A construção da intolerância
Marcia Lia*
Pouco a pouco estamos assistindo, no Brasil, a desconstrução de um elenco de direitos conquistados no período pós-democratização, especialmente nos últimos 13 anos, desde que Lula chegou à Presidência da República. E não tenham dúvidas: a desconstrução da imagem pessoal e institucional da presidenta Dilma serve também a esse propósito, com o agravante de servir a um projeto pessoal de poder e de sobrevida nele, no pós-operação-faxina bancada pelo governo Dilma.
Correlato a isso, avalio que está em curso um processo de ‘construção da intolerância’, onde a ira e a intransigência substituem qualquer possibilidade de diálogo como caminho para a solução de conflitos. É sintomático e preocupante, porque poderemos voltar rapidamente, enquanto Nação, a um desequilíbrio de forças sociais que marcou a própria colonização do país, por centenas de anos, com a já conhecida pilhagem dos nossos recursos naturais e com o boicote à luz que o verdadeiro ensino traz às pessoas permitindo transformar opressão em liberdade; carência em fartura; desrespeito em respeito; e país em Nação.
Está claro, a meu ver, que essa construção passa pela cessação de direitos legais, pela divisão objetiva ou subliminar da sociedade entre os que ‘merecem’ e os que ‘não merecem’, amplamente noticiados pela mídia comercial, e quase sempre sem questionamento. Prestem atenção: muitos dos comentários que lemos e ouvimos são uma homenagem à intolerância. E o pior é que as pessoas começam mesmo a se sentir superiores ou inferiores, onde quer que estejam: no cotidiano, nas instituições, na vida pública ou na vida privada. É como se acostumar com a dor mesmo sabendo que há remédio, mas este ‘não lhe pertence’. É como beber e matar no trânsito e saber que sua condição financeira ou seu sobrenome garantirá que a ‘pena lhe seja leve’.
Portanto, o muro da desigualdade de direitos está sendo erguido travestido de moralidade e de amor à Pátria, afetando diretamente as chamadas minorias: mulheres, crianças e adolescentes, negros, indígenas, população LGBT e quilombolas.
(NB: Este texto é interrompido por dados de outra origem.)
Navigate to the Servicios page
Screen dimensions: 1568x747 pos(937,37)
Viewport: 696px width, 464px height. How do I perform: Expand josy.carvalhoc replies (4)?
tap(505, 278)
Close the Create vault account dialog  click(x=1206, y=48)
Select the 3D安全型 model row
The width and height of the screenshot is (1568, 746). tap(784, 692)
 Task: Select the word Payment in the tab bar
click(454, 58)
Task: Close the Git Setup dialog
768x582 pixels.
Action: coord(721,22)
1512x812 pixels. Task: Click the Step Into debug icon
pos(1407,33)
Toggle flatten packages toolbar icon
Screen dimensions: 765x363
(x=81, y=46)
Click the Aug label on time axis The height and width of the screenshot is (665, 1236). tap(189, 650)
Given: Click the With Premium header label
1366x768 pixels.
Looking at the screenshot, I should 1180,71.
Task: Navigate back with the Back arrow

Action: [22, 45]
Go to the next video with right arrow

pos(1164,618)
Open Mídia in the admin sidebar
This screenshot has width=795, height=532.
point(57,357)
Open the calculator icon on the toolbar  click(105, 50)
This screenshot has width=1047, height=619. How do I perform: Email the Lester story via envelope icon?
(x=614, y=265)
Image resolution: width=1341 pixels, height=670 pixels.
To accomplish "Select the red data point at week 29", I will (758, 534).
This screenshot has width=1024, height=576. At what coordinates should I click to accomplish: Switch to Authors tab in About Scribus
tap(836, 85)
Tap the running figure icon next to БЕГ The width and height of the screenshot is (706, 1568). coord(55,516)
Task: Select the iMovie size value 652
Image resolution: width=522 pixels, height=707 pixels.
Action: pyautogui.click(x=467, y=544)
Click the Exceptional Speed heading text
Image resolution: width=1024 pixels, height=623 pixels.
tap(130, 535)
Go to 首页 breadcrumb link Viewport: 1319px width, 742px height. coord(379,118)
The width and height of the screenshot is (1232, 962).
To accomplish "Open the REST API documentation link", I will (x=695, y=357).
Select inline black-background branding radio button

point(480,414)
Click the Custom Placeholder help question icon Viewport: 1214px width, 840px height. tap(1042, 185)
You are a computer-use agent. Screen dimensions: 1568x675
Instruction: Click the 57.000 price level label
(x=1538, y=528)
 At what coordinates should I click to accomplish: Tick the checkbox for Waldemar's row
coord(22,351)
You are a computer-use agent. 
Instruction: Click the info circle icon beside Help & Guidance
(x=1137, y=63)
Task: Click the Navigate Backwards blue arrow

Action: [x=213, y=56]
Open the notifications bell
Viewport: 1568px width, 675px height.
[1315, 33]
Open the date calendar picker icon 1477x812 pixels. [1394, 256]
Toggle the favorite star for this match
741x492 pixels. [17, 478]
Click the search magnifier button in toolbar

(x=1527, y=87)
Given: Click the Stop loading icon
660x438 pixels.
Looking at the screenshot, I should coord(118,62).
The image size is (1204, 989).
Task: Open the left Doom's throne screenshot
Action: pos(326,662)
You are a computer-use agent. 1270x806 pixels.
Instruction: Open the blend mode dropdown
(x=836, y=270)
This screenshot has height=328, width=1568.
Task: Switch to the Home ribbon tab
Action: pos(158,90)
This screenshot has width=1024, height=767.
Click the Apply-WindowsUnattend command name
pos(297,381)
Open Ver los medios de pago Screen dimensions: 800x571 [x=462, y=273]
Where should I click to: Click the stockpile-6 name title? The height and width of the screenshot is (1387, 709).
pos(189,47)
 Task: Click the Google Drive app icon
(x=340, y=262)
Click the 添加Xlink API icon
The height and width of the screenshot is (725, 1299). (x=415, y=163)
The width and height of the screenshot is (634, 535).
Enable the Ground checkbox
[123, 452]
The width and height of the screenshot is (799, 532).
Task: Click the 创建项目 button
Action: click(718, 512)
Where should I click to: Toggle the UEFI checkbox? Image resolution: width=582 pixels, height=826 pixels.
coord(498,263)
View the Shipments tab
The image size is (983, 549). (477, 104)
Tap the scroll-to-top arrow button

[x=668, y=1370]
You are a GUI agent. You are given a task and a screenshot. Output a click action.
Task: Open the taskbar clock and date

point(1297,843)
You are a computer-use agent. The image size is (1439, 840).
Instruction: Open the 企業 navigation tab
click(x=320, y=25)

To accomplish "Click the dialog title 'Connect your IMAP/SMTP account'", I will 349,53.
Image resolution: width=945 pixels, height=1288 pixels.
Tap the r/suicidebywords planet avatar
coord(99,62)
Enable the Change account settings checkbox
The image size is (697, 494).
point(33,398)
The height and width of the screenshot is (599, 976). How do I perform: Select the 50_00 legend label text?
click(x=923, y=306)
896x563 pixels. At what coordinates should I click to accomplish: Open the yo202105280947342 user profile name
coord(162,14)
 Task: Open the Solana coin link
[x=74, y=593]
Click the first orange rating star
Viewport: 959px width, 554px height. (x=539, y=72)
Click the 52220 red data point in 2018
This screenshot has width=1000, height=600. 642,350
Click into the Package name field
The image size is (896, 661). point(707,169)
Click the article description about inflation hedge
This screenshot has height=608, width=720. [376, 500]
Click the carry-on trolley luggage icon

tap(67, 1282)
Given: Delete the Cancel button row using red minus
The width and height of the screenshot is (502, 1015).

A revisão do Estatuto do Desarmamento atende muito mais aos interesses da indústria bélica do que aos interesses da sociedade em coibir a violência; na mesma toada, há o projeto da redução de maioridade penal, que na prática desobriga os governos a disputarem os jovens com o crime por meio de educação e políticas públicas inclusivas: ‘cadeia neles, ora bolas’. Ou, ressuscitar o projeto 4330/2004 que amplia a possibilidade terceirização da mão de obra. Interesse de quem?
Na pauta recente, a transferência da responsabilidade pela demarcação de terras indígenas do Governo Central para o Congresso e o projeto que regulariza ativos no exterior, não declarados, são sinais escandalosos dos interesses que pautam as discussões. São sintomas de uma doença que afetará a todos, porque não se iludam: O mal que atinge nosso vizinho nos atinge também, independente se concordamos ou não com ele, ou se gostamos ou não das mesmas coisas que ele.
Por trás da responsabilização e da criminalização de um único partido (que cometeu erros, sim), a impunidade e os interesses nada moralistas campeiam à nossa frente.